L’ère de la grande optimisation
Les possibilités offertes par l’intelligence artificielle ne se limitent pas à la préservation de l’environnement. De nombreuses expérimentations sont également menées dans la sphère médicale, afin d’assister la pose de diagnostic, faciliter la réception et la lecture des comptes rendus de biologie médicale par les patients, permettre la découverte de nouveaux médicaments, classer la documentation, ou encore collecter et analyser les données de santé non structurées.
Mais aussi dans l’éducation, où l’intelligence artificielle conversationnelle pourrait permettre d’assister les élèves en dehors des salles de classe, les algorithmes proposer un curriculum personnalisé à chaque élève, et l’automatisation libérer l’enseignant des tâches administratives chronophages pour se concentrer sur l’éducation des élèves.
Toutefois, comme le note Vincent de Montalivet, si la quasi-totalité des acteurs que nous avons consultés dans le cadre de l’étude disent avoir conscience des opportunités offertes par l’intelligence artificielle, seuls 3% d’entre eux ont mis en place à l’échelle industrielle un cas d’usage susceptible de réduire significativement les émissions de CO2.
La faute, selon lui, à un manque de fondations solides autour des données et de l’intelligence artificielle dans les organisations, ainsi qu’à une pénurie de talents disponibles. Formation et éducation sont donc le nerf de la guerre pour que l’intelligence artificielle puisse exprimer son plein potentiel.

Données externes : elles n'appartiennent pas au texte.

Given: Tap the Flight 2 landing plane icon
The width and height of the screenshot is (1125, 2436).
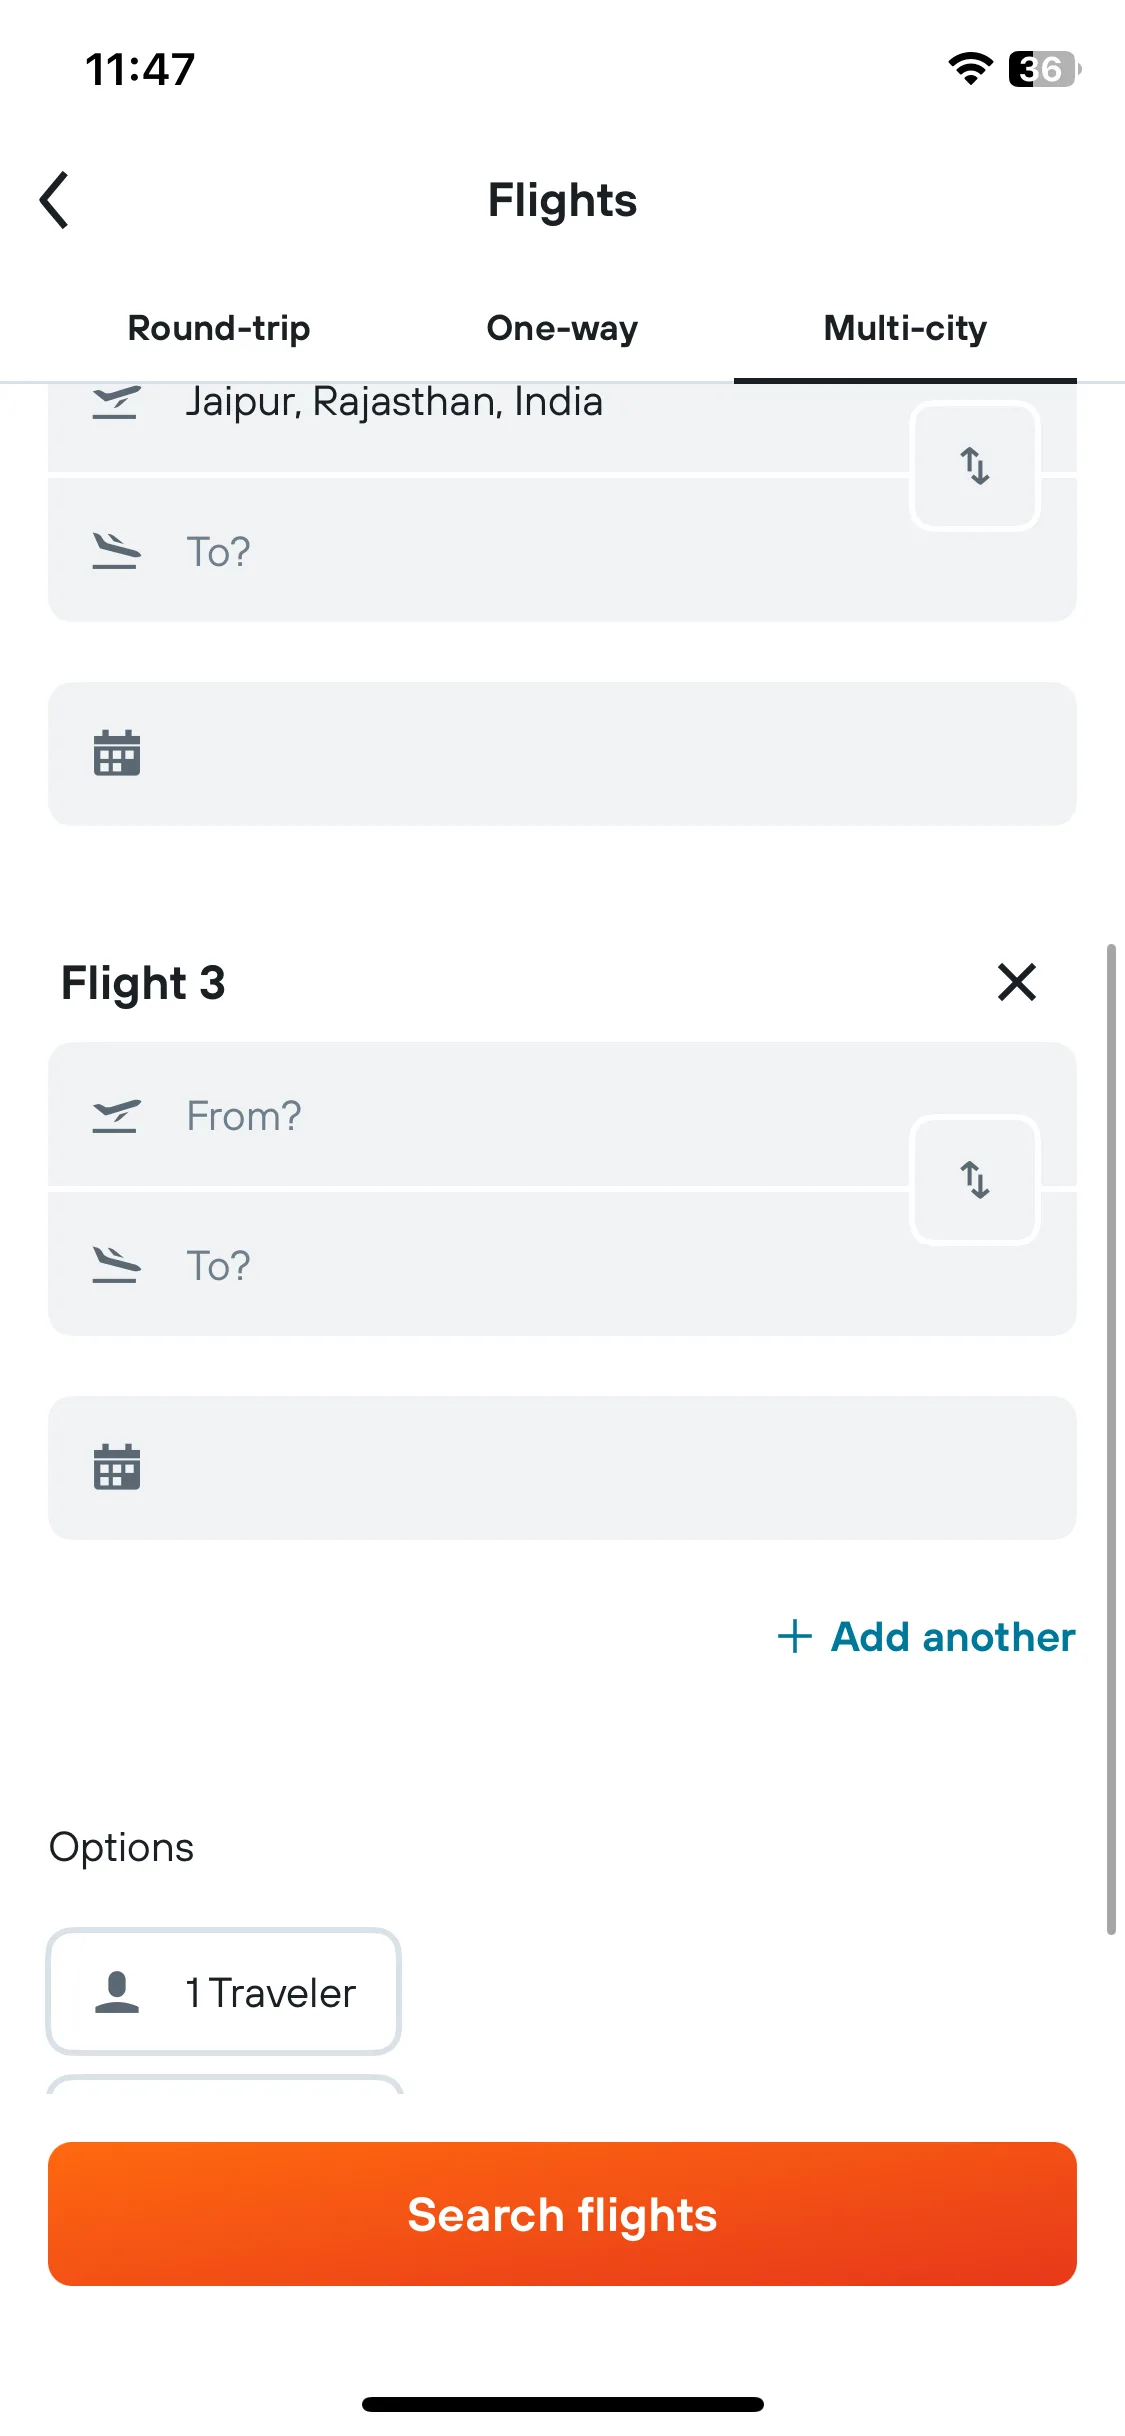Looking at the screenshot, I should pyautogui.click(x=116, y=551).
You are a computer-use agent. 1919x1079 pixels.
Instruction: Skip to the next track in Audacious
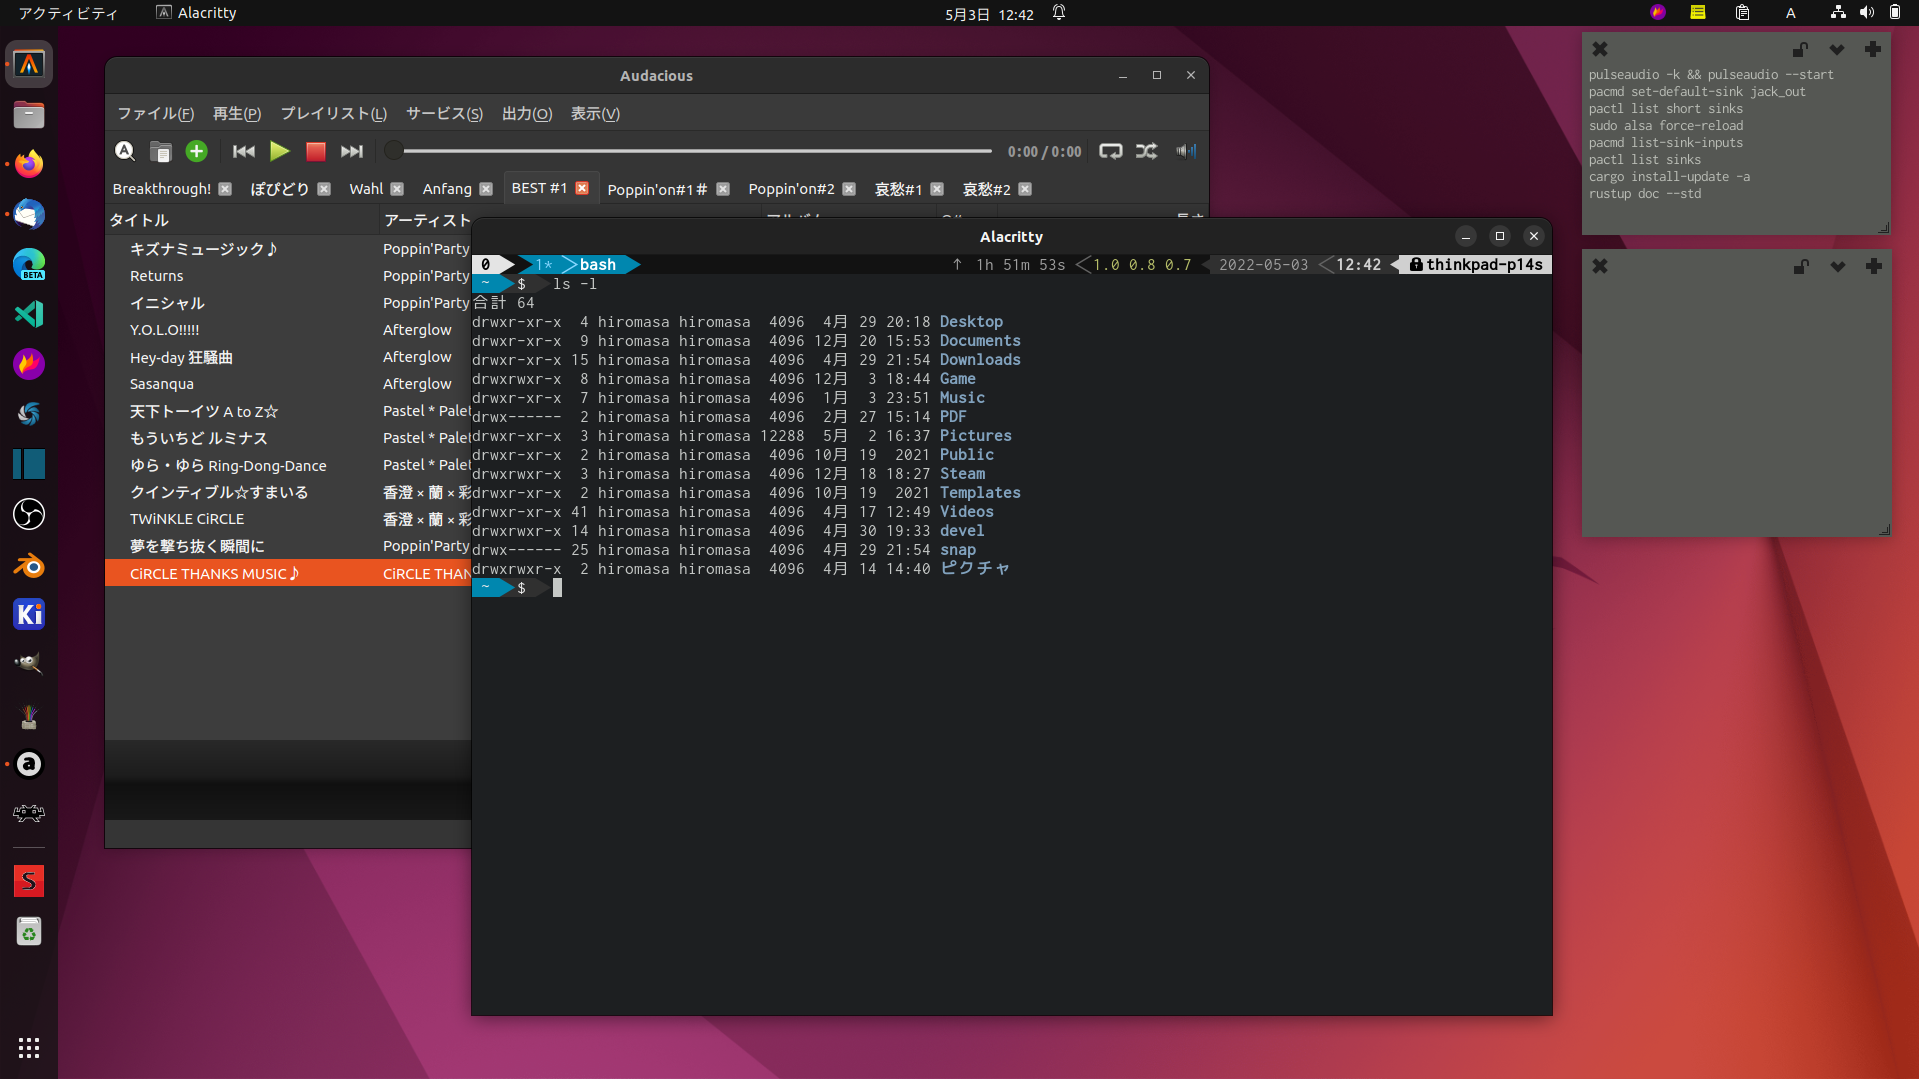pos(351,151)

En gardant également à l’esprit que, comme le suggérait Marie David, l’intelligence artificielle ne peut pas faire de miracles. Elle sert surtout, quel que soit son domaine d’application, à optimiser, peaufiner et améliorer, autant de changements incrémentaux qui, à l’échelle, finissent par faire la différence. La démocratisation de l’intelligence artificielle marquera donc moins une grande révolution qu’une grande optimisation.